> **TASK DIRECTIONS**:
Can you express the items from the line containing "This screenshot has width=716, height=431." up to and including the line containing "tap(665, 293)" as a numbered list, leaving out any blank lines?

> **EXERCISE INPUTS**:
• • • •

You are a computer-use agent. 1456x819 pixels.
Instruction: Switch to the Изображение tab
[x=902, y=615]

• • • •

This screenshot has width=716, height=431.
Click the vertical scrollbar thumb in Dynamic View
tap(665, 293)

• • • •

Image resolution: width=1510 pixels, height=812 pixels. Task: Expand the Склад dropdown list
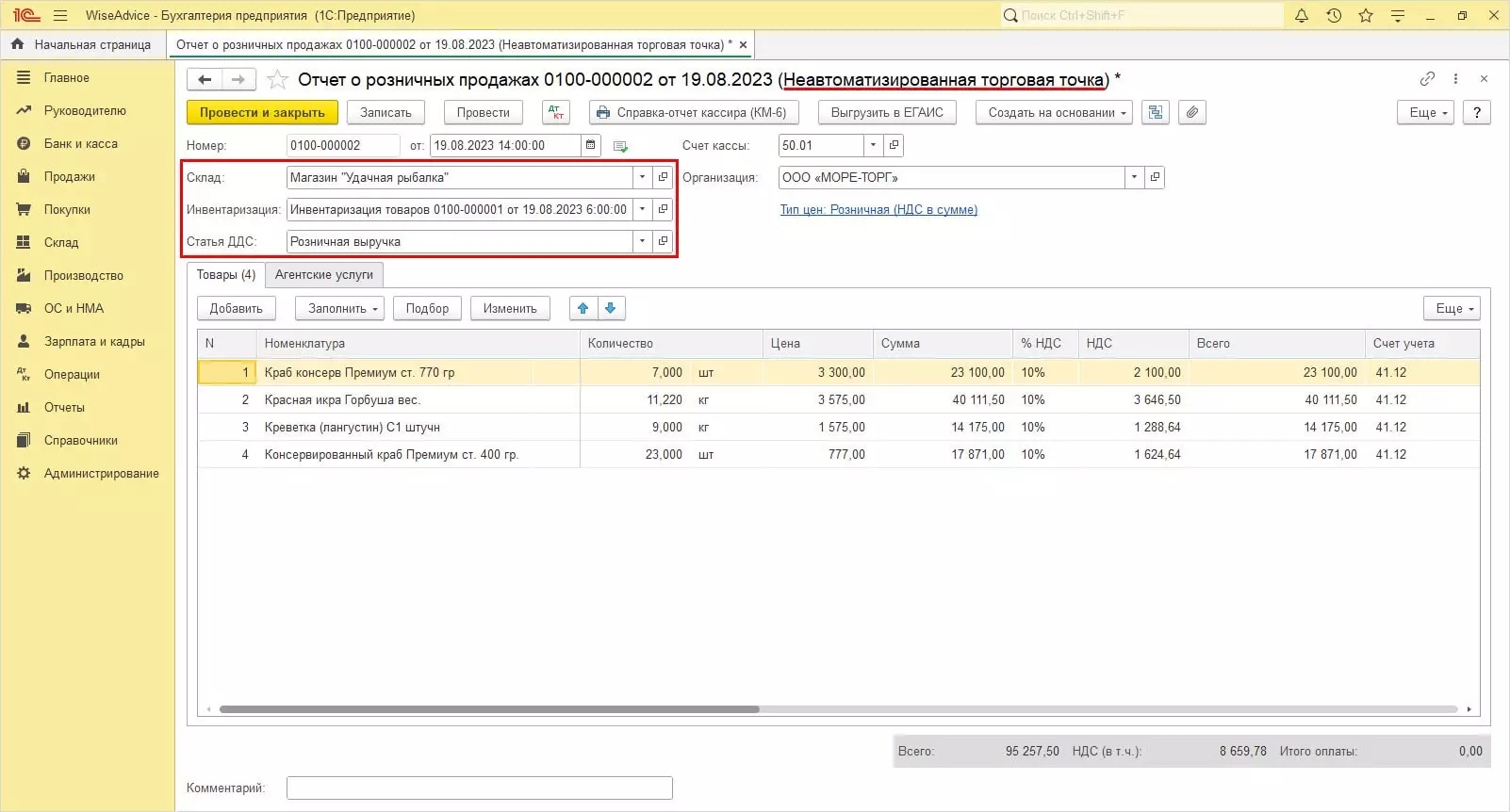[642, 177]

• • • •

> **ANSWER**:
1. This screenshot has width=716, height=431.
2. Click the vertical scrollbar thumb in Dynamic View
3. tap(665, 293)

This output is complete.